In human, an 80 mg dose of telmisartan almost completely inhibits the angiotensin II evoked blood pressure increase. Larger doses (up to 160 mg) did not appear to cause a further decrease in blood pressure of telmisartan. The inhibitory effect is maintained over 24 hours and still measurable up to 48 hours. After the first dose of telmisartan, the antihypertensive activity gradually becomes evident within 3 hours. The maximum reduction in blood pressure is generally attained 4 to 8 weeks after the start of treatment and is sustained during long-term therapy. In patients with hypertension telmisartan reduces both systolic and diastolic blood pressure without affecting pulse rate. The antihypertensive efficacy of telmisartan is comparable to that of agents representative of other classes of antihypertensive medicinal products.
Similar to angiotensin receptor antagonists, telmisartan shows an effect in reducing the rate of progression to renal disease or microalbuminuria in patients with diabetes and the use of telmisartan is recommended in this population.
Telmisartan is also used in treating congestive heart failure. However, similar to angiotensin II receptor antagonists, telmisartan should only be used in patients who have been prescribed ACE inhibitors but can not tolerate the drug (e.g., in patients with cough or angioedema).
Hydrochlorothiazide is a thiazide diuretic which increases the excretion of sodium, chloride, and water by reducing sodium (Na+) and chloride (Cl-) reabsorption in the distal convoluted tubule. The excretion of other electrolytes also increases, especially potassium and magnesium, whereas calcium is reduced. Hydrochlorothiazide also inhibits carbonic anhydrase activity, which induced excretion of sodium bicarbonate, but this excretion is generally weaker than that of Cl- and does not significantly alter urinary pH. Thiazide diuretics may also reduce the glomerular filtration rate. Thiazides have a moderately diuretic effect, since about 90% of the sodium ion has been reabsorbed before reaching the distal convoluted tubule that is primary site of action of thiazide diuretics.
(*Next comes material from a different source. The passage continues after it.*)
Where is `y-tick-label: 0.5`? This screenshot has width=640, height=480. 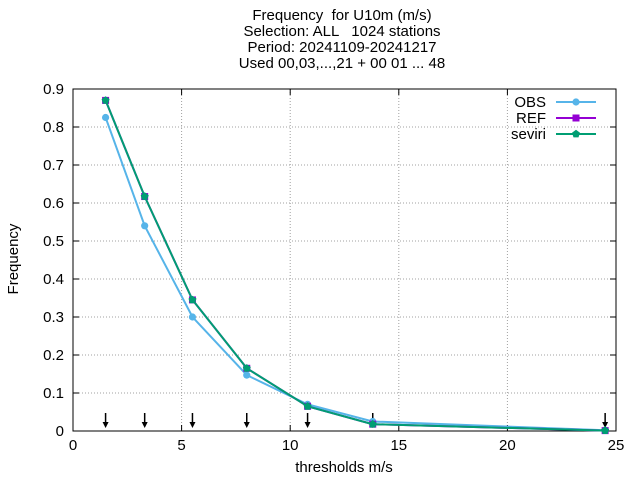 y-tick-label: 0.5 is located at coordinates (54, 242).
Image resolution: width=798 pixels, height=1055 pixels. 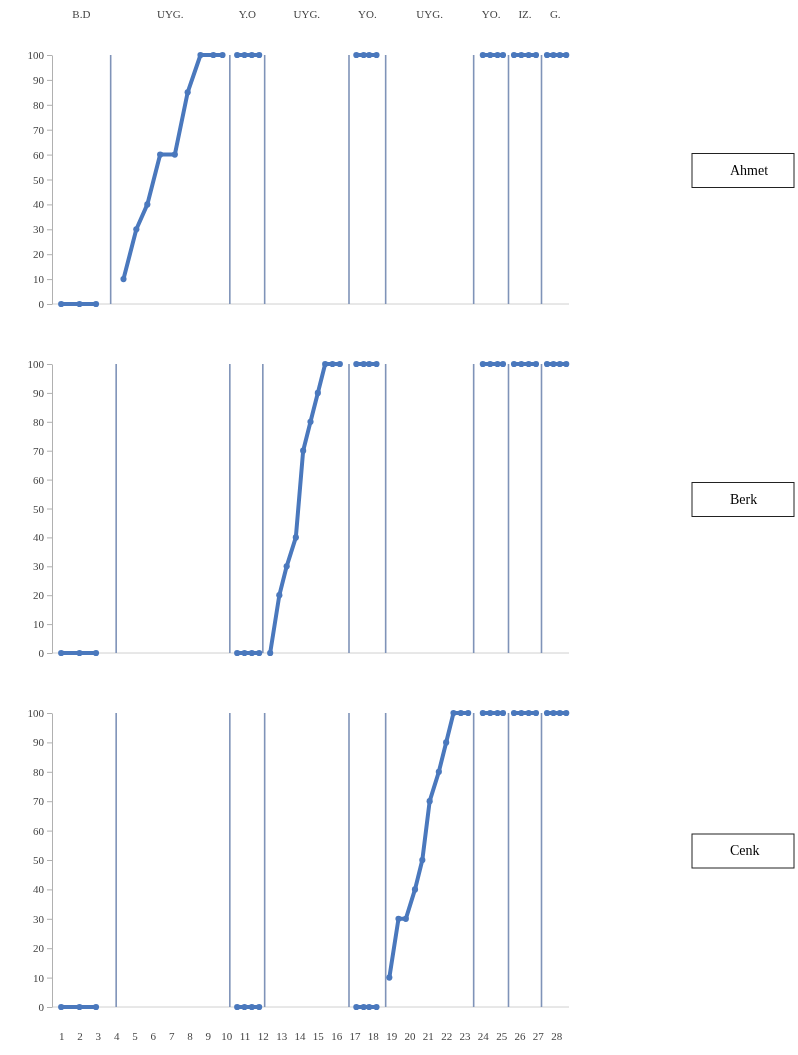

Hydrochlorothiazide has antihypertensive effect, firstly due to the decrease in plasma and extracellular fluid volume relating to urinary sodium excretion. Then, during treatment, the antihypertensive effect depends on the decrease of peripheral vascular resistance, through the gradual adaptation of the blood vessels to reduction of the Na+ concentration. The antihypertensive effect of hydrochlorothiazide is present after 1-2 weeks, while onset of diuresis occurs rapidly in a few hours. Hydrochlorothiazide enhances the effect of other antihypertensive drugs.